[Reading passage]:
** begin **
Literary Theory: Psychoanalytic Approach

Sigmund Freud's theory of the unconscious is one of his greatest contributions to psychology. As a doctor, Freud was interested in studying how the human mind affects the body through illnesses such as hysteria and neurosis; and in devising a treatment method. As a philosopher, he was interested in finding how the mind interacts with structures of civilization such as taboos and religious beliefs.

In his work 'Civilizations and Discontents', he argues that there are two principles, namely 'pleasure principle' and 'reality principal' that are at work. The pleasure principle focuses in immediate gratification of needs, irrespective of social norms or any other regulations. The reality principle is the one that controls the pleasure by adhering to the societal rules. This process of subordination of pleasure, and channelling that energy into something more productive is known as sublimation. As we know, for Freud, all pleasure is of sexual nature. So, he argues that when we sublimate our sexual desires and channel that energy into a productive activity, civilization is born.

Now, the repressed pleasure does not just disappear into oblivion. It occupies a place in the mind and these repressed thoughts form the unconscious. Children up to the age of 2 or 3 years do not have an unconscious because they have no reality principle that can sublimate the pleasure principle. Young children are believed to focus only on immediate gratification. It is only as we grow up learning about the rules and norms that reality principle develops.

The conscious mind does not have direct access to the unconscious. However, there are three indirect ways through which we can access the content of the unconscious, namely, (1) dreams, (2) parapaxes and (3) jokes.
** end **
[Exercise requirements]:
1. Rewrite the stretch of the psychoanalytic approach passage from "Sigmund Freud's theory" through "and religious beliefs.", putting "thinker" in place of "philosopher".
2. In the psychoanalytic approach passage, what name is given to the process of subordinating pleasure and channelling that energy into something more productive?
The listing that comes next is separate material and has no connection to the passage on the psychoanalytic approach.

[Information supplied]:
** begin **
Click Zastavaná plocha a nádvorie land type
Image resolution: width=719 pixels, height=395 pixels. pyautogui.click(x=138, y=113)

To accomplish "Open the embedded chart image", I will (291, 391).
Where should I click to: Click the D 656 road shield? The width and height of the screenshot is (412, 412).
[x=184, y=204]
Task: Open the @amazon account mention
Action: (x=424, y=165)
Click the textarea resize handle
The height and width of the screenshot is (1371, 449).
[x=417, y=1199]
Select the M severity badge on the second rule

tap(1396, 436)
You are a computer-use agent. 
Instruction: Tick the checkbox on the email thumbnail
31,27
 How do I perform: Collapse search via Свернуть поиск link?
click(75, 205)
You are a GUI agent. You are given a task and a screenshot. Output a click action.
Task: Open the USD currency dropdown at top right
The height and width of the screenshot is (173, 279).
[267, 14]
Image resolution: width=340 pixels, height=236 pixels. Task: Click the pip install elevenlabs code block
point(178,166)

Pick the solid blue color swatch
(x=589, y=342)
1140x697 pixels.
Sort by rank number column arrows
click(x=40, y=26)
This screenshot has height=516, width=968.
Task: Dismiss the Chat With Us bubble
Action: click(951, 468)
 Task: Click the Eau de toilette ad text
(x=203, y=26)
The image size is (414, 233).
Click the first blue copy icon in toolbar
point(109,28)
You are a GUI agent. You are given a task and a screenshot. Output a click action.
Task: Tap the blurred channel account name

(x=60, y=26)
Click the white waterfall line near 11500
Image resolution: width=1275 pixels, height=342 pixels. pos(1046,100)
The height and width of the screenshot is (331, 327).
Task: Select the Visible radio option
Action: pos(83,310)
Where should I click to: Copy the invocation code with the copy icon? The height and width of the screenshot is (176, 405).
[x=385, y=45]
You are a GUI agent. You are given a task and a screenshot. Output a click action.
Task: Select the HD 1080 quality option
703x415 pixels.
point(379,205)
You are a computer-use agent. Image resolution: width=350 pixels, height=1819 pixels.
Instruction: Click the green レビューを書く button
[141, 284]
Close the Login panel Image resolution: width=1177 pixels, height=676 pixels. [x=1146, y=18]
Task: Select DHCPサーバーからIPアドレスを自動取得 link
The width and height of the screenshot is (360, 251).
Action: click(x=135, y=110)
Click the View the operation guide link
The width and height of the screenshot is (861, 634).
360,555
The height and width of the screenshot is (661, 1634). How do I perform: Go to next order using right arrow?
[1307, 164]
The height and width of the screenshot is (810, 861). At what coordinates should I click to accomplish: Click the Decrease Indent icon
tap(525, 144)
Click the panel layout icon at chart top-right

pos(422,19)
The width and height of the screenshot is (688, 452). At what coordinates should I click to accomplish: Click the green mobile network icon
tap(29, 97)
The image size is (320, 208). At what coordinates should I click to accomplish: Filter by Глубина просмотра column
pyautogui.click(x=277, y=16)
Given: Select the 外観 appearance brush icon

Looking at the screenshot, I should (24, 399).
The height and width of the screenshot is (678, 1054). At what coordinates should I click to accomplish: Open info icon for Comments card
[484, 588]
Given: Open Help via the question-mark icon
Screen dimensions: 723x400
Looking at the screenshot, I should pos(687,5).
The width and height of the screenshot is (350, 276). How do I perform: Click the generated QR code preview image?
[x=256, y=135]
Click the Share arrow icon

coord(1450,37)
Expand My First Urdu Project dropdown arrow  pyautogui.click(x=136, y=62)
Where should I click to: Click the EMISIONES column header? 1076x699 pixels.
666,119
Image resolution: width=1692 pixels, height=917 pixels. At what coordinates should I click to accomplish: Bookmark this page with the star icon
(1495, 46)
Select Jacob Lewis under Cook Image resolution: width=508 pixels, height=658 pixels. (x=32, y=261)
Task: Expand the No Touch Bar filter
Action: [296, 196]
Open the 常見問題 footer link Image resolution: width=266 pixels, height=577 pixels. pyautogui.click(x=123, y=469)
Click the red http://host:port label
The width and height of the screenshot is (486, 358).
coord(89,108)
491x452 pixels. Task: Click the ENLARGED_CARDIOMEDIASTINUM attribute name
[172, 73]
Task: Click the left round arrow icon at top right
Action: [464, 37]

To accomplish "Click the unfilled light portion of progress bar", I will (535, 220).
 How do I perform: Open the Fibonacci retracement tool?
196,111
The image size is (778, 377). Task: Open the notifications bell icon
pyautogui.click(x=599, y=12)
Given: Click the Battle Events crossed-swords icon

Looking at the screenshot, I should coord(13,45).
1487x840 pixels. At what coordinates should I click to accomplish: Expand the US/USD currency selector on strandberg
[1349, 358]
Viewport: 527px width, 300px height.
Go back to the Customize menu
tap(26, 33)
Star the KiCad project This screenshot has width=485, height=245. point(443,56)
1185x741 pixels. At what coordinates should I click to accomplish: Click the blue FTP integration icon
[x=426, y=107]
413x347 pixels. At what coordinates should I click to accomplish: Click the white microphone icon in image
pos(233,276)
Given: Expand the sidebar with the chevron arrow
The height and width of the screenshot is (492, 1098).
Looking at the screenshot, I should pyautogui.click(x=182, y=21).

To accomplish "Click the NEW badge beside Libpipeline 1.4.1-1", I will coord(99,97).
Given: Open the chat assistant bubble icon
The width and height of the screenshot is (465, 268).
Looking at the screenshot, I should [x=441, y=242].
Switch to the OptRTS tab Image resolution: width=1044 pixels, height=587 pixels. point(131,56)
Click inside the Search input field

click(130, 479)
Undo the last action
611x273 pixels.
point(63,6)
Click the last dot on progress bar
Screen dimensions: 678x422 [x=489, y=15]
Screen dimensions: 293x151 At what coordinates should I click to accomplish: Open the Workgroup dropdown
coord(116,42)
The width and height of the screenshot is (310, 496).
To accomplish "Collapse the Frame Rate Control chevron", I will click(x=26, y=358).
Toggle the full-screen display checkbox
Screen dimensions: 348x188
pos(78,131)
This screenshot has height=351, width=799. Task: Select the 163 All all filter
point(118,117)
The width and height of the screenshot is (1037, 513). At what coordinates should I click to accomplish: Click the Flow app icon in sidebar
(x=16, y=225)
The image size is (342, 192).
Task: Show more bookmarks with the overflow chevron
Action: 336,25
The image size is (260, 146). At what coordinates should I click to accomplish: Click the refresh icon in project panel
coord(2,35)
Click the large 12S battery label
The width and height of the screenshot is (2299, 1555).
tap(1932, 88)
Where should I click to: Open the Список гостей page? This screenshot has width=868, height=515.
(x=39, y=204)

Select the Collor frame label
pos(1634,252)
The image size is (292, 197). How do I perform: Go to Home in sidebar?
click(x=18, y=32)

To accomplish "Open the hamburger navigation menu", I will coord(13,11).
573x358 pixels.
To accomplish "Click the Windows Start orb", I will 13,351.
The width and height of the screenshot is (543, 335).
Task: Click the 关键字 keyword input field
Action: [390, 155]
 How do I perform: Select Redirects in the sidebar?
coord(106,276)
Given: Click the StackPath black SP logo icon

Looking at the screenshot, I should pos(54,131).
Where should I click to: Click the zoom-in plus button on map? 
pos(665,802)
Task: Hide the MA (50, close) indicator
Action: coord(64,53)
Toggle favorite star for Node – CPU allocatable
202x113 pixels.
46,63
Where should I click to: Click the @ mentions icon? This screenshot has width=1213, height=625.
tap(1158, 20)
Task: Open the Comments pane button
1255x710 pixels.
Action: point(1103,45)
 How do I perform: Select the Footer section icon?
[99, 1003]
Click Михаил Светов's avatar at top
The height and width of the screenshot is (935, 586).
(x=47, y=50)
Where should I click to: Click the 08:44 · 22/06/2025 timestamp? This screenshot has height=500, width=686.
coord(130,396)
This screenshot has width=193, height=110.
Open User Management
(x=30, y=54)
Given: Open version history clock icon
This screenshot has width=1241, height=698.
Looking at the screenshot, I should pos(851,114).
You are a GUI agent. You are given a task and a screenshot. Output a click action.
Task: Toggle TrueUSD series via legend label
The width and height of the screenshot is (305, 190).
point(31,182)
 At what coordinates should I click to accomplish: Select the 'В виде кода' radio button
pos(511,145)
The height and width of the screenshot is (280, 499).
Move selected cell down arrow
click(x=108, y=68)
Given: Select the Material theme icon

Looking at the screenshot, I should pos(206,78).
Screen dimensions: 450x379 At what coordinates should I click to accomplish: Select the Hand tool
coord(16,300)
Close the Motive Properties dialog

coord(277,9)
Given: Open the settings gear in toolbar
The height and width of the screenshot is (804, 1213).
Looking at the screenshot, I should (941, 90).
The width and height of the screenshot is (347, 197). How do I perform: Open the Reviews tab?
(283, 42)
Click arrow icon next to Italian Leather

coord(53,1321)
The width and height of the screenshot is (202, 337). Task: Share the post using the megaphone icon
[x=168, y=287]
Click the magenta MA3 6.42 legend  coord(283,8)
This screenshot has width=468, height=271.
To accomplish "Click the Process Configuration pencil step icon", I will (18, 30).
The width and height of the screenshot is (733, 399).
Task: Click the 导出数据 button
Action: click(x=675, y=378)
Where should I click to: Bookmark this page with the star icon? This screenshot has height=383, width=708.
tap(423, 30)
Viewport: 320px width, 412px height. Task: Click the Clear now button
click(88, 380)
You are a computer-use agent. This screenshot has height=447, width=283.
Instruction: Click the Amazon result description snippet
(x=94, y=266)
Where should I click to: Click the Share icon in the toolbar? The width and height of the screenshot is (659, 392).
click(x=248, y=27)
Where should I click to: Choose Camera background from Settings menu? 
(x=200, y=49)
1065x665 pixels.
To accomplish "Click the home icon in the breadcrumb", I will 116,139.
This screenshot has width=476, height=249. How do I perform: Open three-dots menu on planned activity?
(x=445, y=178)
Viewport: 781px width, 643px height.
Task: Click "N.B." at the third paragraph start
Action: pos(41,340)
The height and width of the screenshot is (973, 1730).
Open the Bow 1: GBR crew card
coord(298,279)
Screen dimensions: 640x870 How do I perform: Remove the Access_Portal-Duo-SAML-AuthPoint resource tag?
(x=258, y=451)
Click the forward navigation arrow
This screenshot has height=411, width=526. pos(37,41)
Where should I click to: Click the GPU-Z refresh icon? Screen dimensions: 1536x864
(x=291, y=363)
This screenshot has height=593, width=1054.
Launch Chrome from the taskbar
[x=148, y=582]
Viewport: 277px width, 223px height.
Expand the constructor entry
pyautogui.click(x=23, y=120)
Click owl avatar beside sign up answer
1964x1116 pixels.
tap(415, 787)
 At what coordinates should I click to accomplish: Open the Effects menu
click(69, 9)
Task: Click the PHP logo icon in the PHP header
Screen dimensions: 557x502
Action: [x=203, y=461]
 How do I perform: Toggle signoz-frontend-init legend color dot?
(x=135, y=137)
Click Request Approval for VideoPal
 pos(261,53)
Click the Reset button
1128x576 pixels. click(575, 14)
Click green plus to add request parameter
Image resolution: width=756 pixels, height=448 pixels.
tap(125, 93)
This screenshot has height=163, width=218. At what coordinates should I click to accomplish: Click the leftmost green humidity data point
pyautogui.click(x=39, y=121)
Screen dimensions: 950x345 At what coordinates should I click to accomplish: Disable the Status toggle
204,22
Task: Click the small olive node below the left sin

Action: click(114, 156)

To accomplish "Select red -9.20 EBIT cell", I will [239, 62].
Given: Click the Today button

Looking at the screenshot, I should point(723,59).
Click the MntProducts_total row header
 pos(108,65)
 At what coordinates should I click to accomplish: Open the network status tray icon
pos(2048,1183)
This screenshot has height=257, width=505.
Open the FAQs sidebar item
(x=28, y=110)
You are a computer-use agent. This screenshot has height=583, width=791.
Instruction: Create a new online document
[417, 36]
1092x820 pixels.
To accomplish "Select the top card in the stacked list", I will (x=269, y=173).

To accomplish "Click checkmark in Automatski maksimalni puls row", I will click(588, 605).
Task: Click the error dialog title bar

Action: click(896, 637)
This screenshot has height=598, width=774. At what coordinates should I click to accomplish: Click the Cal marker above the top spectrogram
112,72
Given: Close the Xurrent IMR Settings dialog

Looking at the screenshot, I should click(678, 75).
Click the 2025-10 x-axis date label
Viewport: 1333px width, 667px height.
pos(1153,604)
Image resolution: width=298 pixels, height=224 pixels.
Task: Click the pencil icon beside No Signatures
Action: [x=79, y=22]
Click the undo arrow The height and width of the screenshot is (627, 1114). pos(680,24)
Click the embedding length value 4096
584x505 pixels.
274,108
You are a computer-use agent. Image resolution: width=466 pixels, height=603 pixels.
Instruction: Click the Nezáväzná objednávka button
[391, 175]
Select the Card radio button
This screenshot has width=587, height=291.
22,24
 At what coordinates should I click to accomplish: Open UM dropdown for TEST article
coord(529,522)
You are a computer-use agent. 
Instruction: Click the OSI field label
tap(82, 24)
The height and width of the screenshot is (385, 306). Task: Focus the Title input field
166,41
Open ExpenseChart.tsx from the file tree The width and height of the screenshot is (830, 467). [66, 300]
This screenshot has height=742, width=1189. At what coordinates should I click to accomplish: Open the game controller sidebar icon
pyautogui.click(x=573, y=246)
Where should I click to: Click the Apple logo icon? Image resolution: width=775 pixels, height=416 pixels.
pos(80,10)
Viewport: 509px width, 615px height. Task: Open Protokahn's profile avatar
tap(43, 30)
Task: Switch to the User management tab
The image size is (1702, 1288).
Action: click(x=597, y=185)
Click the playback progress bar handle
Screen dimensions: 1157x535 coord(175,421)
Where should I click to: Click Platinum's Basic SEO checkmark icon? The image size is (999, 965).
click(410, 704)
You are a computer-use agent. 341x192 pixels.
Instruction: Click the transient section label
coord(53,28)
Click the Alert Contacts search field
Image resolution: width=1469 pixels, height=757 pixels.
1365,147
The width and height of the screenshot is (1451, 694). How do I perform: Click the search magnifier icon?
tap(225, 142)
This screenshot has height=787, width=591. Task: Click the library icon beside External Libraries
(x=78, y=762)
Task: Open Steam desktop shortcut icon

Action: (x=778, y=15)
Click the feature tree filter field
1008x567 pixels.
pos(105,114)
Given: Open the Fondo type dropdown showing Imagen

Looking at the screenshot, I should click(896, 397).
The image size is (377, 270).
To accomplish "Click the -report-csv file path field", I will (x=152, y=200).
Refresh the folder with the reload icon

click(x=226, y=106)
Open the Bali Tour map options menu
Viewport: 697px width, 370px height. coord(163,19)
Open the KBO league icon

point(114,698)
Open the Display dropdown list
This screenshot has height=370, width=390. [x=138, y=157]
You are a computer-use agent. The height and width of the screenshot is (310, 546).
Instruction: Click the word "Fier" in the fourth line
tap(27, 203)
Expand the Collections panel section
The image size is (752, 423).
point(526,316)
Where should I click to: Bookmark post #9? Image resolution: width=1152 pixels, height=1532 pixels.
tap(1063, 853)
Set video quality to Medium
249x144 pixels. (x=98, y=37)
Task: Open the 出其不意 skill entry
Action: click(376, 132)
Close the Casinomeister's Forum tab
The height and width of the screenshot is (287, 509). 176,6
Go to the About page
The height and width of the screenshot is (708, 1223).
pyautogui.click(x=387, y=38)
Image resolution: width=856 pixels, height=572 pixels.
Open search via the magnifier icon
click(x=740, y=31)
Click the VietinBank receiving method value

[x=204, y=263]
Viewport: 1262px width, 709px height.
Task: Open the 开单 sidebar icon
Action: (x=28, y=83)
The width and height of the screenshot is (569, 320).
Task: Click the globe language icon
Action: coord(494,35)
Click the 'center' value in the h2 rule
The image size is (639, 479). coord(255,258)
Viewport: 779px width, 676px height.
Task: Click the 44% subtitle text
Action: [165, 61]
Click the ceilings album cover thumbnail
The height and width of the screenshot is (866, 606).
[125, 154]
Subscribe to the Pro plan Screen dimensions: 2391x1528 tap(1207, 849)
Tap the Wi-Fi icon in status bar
** end **
[Responses to the exercise]:
1.
Sigmund Freud's theory of the unconscious is one of his greatest contributions to psychology. As a doctor, Freud was interested in studying how the human mind affects the body through illnesses such as hysteria and neurosis; and in devising a treatment method. As a thinker, he was interested in finding how the mind interacts with structures of civilization such as taboos and religious beliefs.

2. Sublimation.